Start of DOCUMENT PASSAGE
This puts Island Pay in the center of financial inclusion, servicing the unbanked and the underbanked. I spoke to Richard Douglas about Island Pay’s retrospective on the Sand Dollar, a year into production, we had a wide-ranging conversation as is usual with my methods, Richard Douglas was most willing to have such a dialog.
We started off by talking about the challenges. Having operated a hosting service focused on security and privacy, Douglas was very aware of the needs of a data center. It had been challenging to run with a meaningful business continuity plan with proper 2-Factor authentication and other security practices due to lax attitudes.
I was also aware of such box ticking compliance in investment banks in the US. However, a CBDC licensing regime had to have the security process written out properly and there is regulatory clarity around. Island Pay had cybersecurity audits performed by external agencies. As a result, there is improved security consciousness among all the participants, operators of data centers, other PSPs and so on.
End of DOCUMENT PASSAGE
→ ACTIVITY:
Edit the Island Pay passage from "This puts Island" up to and including "to lax attitudes.", swapping "Richard Douglas" for "Mr. Douglas". The records below were taken from a different source than the Island Pay passage.
Start of SOURCE DATA
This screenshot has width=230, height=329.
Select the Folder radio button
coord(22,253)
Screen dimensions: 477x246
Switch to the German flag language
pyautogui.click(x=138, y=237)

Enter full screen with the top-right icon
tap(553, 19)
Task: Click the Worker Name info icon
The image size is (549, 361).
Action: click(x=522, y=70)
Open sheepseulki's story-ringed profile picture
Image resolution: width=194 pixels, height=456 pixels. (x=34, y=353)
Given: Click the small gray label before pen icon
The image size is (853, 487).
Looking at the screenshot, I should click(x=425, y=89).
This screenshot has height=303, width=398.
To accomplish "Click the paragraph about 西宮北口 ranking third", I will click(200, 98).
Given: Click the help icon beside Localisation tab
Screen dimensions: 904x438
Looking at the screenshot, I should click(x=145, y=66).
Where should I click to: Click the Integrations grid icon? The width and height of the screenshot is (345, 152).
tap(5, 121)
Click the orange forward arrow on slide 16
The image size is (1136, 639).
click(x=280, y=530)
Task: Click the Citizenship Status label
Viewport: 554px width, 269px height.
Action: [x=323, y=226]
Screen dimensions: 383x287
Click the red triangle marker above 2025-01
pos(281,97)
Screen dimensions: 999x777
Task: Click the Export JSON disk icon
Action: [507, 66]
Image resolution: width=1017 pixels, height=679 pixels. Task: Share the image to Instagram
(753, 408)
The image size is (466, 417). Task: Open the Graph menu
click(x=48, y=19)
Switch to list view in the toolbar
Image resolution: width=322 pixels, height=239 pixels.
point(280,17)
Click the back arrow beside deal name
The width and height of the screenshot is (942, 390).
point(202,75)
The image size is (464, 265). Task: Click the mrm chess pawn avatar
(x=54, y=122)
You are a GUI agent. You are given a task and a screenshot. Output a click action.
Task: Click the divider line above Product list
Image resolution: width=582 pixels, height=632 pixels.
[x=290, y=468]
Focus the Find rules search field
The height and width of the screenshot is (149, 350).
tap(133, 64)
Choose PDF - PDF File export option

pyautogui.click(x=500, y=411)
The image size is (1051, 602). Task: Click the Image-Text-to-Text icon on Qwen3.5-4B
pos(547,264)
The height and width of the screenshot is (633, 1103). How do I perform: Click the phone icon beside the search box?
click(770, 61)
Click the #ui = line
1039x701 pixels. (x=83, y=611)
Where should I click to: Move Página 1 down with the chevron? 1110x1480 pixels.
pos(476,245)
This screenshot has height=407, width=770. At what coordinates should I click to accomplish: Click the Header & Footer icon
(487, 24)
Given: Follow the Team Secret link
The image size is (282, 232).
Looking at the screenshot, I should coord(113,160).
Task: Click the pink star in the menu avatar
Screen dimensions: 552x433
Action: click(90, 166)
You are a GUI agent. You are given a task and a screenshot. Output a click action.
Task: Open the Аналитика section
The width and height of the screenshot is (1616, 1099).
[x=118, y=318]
End of SOURCE DATA
→ ANSWER TO THE PROBLEM:
This puts Island Pay in the center of financial inclusion, servicing the unbanked and the underbanked. I spoke to Mr. Douglas about Island Pay’s retrospective on the Sand Dollar, a year into production, we had a wide-ranging conversation as is usual with my methods, Mr. Douglas was most willing to have such a dialog.
We started off by talking about the challenges. Having operated a hosting service focused on security and privacy, Douglas was very aware of the needs of a data center. It had been challenging to run with a meaningful business continuity plan with proper 2-Factor authentication and other security practices due to lax attitudes.